Writing

Adrian’s hands are clean

Work has actually begun on Adrian. It has already been deleted as a false start (again), because at long last — nine years into this idea — I have realized something fundamental about Adrian.

He’s not a killer.

He’s not a killer because I’m not. I can’t imagine actually shooting someone I love, even if I was extremely angry with them. Just guessing at what would be going through my mind if such a situation came up, I’m ashamed to say that one of the stronger arguments against pulling the trigger would be fear of damnation. Another one would be the thought of “This is it. If I kill them, there’s no fixing this; they’re not coming back; everything’s ruined. How bad is this problem?”

So Adrian’s not a killer.

Since coming to this conclusion, I’ve been worrying about a brand-new problem, namely where the interest lies in reading about the lives of a few people who are unravelling, if no one dies (or specifically is murdered). But then I read a post on Kit Whitfield’s blog, and the importance of that question has died away.

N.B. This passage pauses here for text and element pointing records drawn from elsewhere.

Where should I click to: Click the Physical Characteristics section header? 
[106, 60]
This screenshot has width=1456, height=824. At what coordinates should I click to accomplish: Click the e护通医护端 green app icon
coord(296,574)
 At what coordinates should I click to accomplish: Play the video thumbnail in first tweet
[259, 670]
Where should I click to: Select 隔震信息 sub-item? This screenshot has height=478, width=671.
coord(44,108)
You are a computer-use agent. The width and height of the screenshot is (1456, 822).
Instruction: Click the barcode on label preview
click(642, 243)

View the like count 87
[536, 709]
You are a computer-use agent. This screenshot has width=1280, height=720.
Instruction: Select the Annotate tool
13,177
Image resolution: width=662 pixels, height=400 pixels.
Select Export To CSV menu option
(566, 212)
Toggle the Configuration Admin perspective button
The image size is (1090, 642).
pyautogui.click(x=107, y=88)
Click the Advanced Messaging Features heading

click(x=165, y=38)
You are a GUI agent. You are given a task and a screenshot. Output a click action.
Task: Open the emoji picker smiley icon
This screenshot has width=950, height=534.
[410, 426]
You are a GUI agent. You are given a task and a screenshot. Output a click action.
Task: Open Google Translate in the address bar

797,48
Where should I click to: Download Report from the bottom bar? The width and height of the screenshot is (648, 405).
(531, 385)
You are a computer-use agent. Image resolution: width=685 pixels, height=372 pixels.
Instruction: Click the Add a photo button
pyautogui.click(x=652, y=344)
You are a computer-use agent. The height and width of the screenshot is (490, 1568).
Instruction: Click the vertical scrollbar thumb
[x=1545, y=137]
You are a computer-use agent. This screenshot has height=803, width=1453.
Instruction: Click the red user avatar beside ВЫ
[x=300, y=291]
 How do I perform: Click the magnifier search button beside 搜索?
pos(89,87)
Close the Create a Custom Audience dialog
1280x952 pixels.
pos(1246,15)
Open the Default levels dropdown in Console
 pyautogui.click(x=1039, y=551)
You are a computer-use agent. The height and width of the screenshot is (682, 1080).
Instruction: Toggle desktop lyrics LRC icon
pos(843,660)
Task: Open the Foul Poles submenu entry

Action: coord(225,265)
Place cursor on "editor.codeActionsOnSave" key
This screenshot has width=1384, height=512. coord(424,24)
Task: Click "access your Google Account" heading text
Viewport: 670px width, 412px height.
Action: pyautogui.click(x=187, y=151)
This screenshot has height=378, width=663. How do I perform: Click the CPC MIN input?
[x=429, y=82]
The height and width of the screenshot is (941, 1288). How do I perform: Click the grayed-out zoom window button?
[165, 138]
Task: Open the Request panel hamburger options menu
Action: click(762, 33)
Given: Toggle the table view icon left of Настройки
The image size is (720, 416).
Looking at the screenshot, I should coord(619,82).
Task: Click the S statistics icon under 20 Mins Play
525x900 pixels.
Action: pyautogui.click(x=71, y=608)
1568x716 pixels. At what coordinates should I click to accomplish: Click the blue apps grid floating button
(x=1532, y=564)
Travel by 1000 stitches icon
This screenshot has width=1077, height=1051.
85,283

The post is this: Doing it for the ship. The line in that post that struck me was this: “From a writer’s point of view, I believe considering your work incomplete until it’s read is unwise. It requires wanting something of your audience of strangers that they may never be inclined to give; it also takes your focus off the process and puts it on the effect, something that’s always beyond you anyway.” (Italics mine.)

I’m not going to worry about it anymore. Same with Hammered.

This principle can probably apply to multiple areas, now that I think about it.